# [EXTRACTED MATERIAL]
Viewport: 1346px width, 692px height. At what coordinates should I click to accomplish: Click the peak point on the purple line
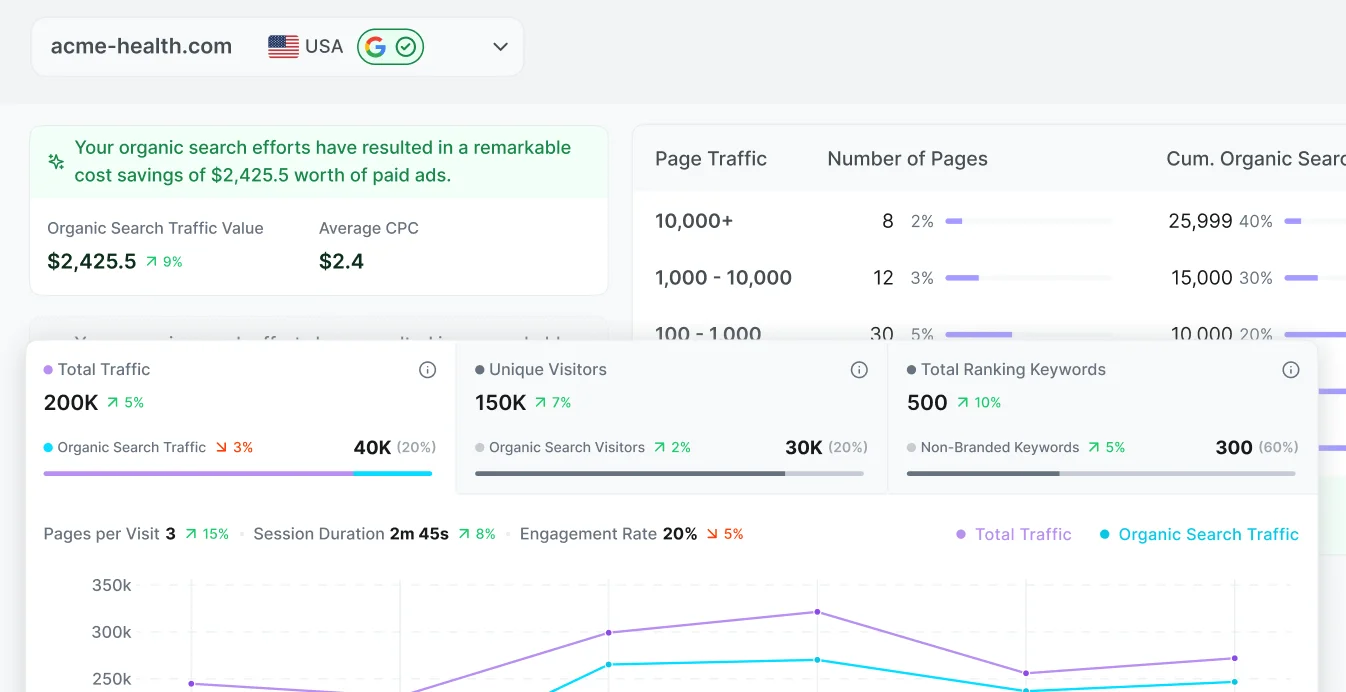[818, 611]
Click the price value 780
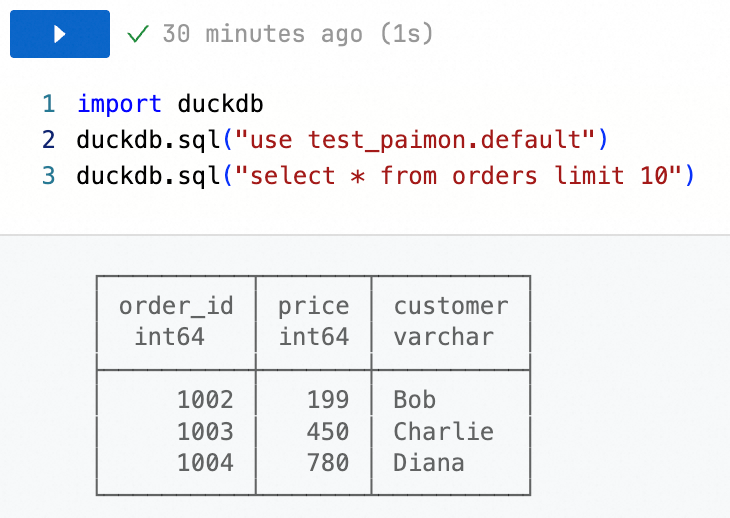 (x=328, y=463)
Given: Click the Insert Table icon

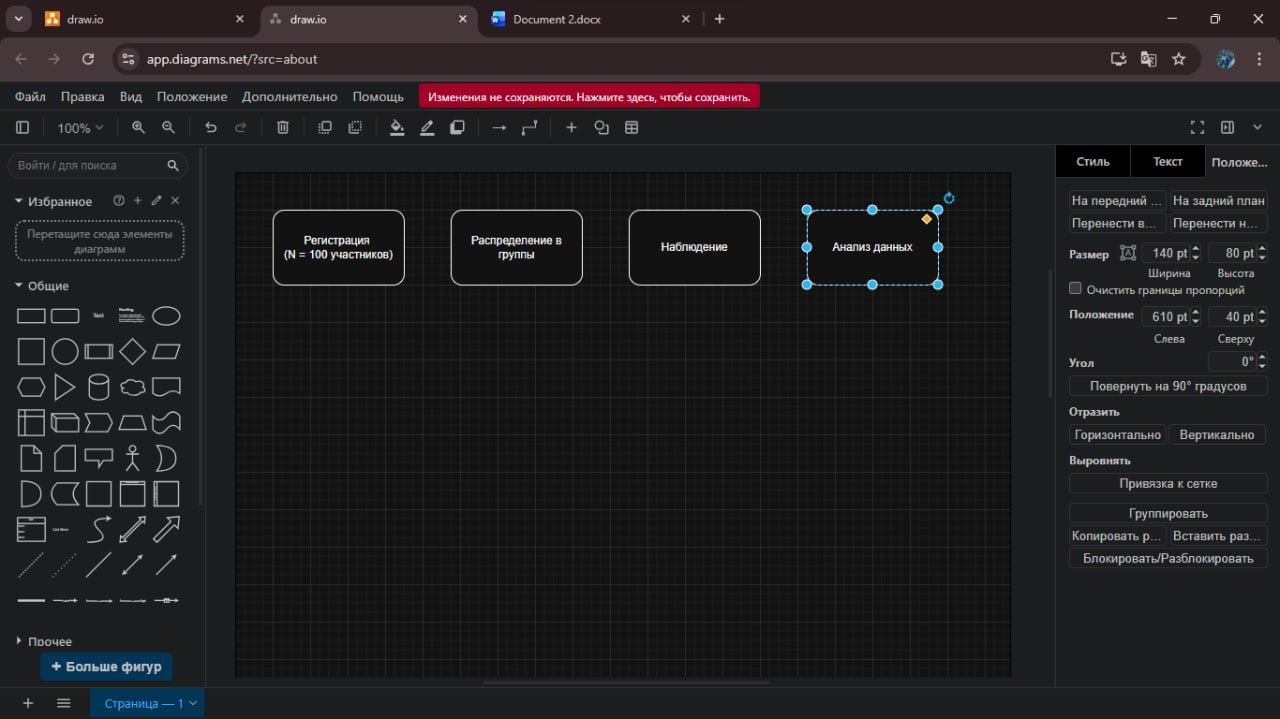Looking at the screenshot, I should tap(632, 128).
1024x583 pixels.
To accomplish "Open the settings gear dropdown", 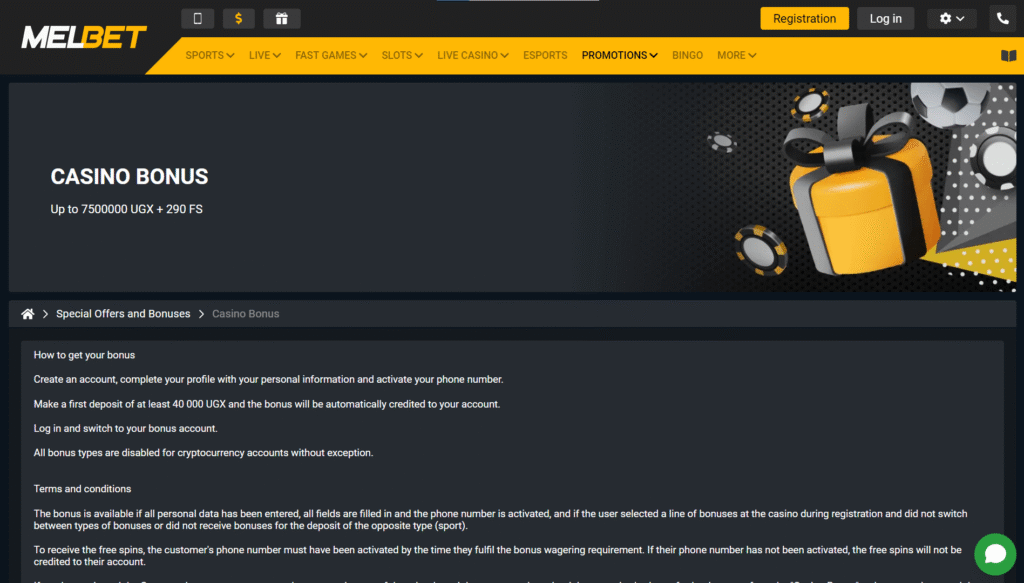I will tap(952, 18).
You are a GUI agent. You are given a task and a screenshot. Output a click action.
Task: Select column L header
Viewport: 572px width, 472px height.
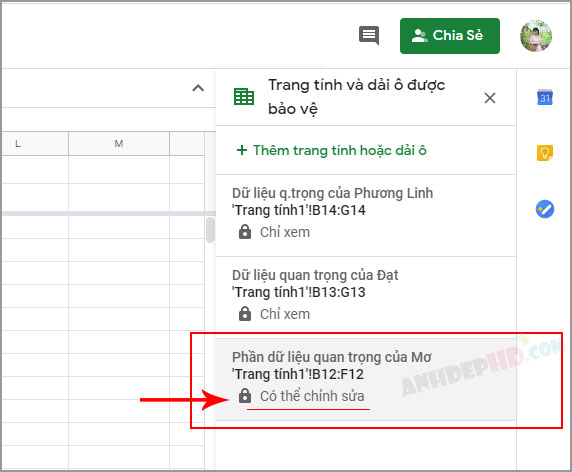35,144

# [PROBLEM DESCRIPTION]
What is needed is an exact repeat of the lines from the one containing "You are a GUI" through the last line of the records above, both included, with pictures left out.

# [FINISHED TASK]
You are a GUI agent. You are given a task and a screenshot. Output a click action.
Task: Select column L header
Viewport: 572px width, 472px height.
35,144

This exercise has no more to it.